Por Alexandre Sammogini

A Previ vem investindo em inovação e tecnologia para tornar sua gestão mais estratégica e eficiente. A entidade passou a utilizar uma ferramenta de Inteligência Artificial (IA) para automatizar a verificação inicial de pautas que são encaminhadas à Diretoria e aos Conselhos. O agente analisa o teor e a completude dos documentos, verificando ainda se estão adequados em relação às alçadas.
O mecanismo de IA realiza uma análise preliminar da documentação para identificar o uso inadequado de remissões, possíveis erros ortográficos e inconsistências em cálculos e porcentagens. Além disso, verifica se a estrutura dos documentos está de acordo com os formulários disponibilizados pela entidade.

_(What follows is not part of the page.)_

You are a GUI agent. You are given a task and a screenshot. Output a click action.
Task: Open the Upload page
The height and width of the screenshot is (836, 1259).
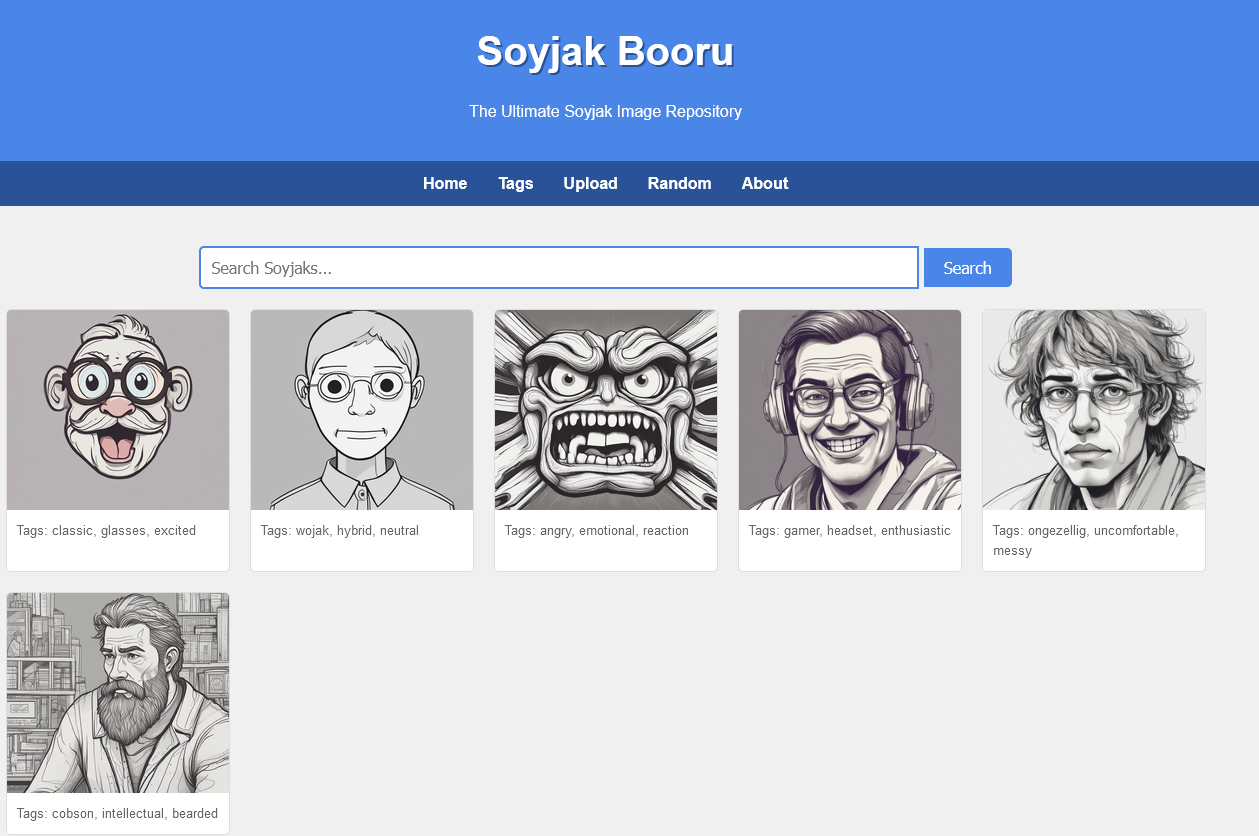point(590,183)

“A ferramenta está produzindo diversos efeitos positivos. As áreas gostaram muito, porque um desafio que elas tinham era montar o documento e depois ficar fazendo ajustes de forma. Então, isso adianta muito um lado do processo. Ainda é uma novidade que está em constante aprimoramento, mas seguimos fazendo os ajustes necessários”, afirmou Joaquim Viana (foto acima), Gerente do Núcleo do Processo Decisório da Previ.
Denominado “Revisor de Documentos”, a solução foi desenvolvida inicialmente pelo Assessor da Diretoria de Participações, Luis Omena. A ferramenta funciona a partir do Office 365, do Microsoft Copilot, que permite a criação de agentes específicos para diferentes finalidades. Para ampliar sua eficiência, a entidade aprimora constantemente os prompts utilizados pela IA.
A partir da análise inicial dos dados, o agente aponta os aspectos que precisam ser observados. Em seguida, as áreas responsáveis fazem uma leitura completa do texto e verificam os pontos identificados pela ferramenta, que servem como orientação para eventuais ajustes. A principal vantagem da solução, segundo a Previ, é contribuir para a padronização dos documentos.

“Tenho acompanhado de perto a evolução da Inteligência Artificial nos últimos anos e acredito que ela vem democratizando a inovação nas organizações. Hoje, profissionais com bom conhecimento do negócio e ideias relevantes conseguem criar soluções funcionais e de alto impacto utilizando ferramentas acessíveis de IA, sem a necessidade de contar com a experiência em programação”, diz Luís Omena (foto ao lado).
Ele explica que na Previ essa transformação tem ocorrido com responsabilidade, governança e colaboração entre equipes, sempre com foco na geração de valor para as pessoas e na melhoria contínua dos processos. “Desenvolvemos um agente inteligente que atua como revisor digital dos documentos do fluxo decisório, analisando sua aderência aos normativos e à governança da entidade, verificando alçadas, sugerindo melhorias e apoiando a elaboração de textos mais claros e consistentes”, complementa Omena.
É por isso que um dos pontos mais relevantes é a segurança conferida ao processo, pois o mecanismo permite a análise da aderência dos documentos aos normativos e à governança da entidade. Isso ajuda a caracterizar o “ato regular de gestão” que deve ser praticado de acordo com os normativos internos e respeitadas as alçadas existentes.
O uso da ferramenta permite ainda o aumento da eficiência operacional e a redução da necessidade de retrabalho, permitindo que os profissionais concentrem seus esforços em iniciativas mais estratégicas e de maior valor agregado.
Ganhos com a iniciativa – Antes da implementação do novo mecanismo de IA, toda a equipe do Núcleo precisava realizar a leitura das notas, um processo que poderia ocupar todo o expediente de trabalho e que agora pode ser realizado em poucos minutos. A atividade demandava mais tempo dos colaboradores para uma análise detalhada e exigia atenção adicional aos aspectos de formatação e organização dos documentos. Com a solução, houve uma redução significativa do tempo dedicado a essa etapa.
“A área prepara o documento e, depois, ele passa pelo Gerente do Núcleo, pelo Gerente Executivo e, posteriormente, pela Diretoria. Se houver algum erro, o documento retorna para edição e precisa percorrer novamente esse fluxo. Disponibilizamos o agente para evitar isso, uma vez que a própria área já consegue identificar e corrigir os erros antes de o documento seguir para despacho. Há uma redução do retrabalho por toda a entidade”, completa Joaquim Viana.
Ele explica que para reduzir o risco de erros, é fundamental compreender que a decisão final continua sendo responsabilidade do profissional que analisa a nota e da área responsável por seu encaminhamento. A IA atua como uma ferramenta de apoio, auxiliando na verificação da coerência do documento.
Fonte: Abrapp em Foco, em 24.07.2026.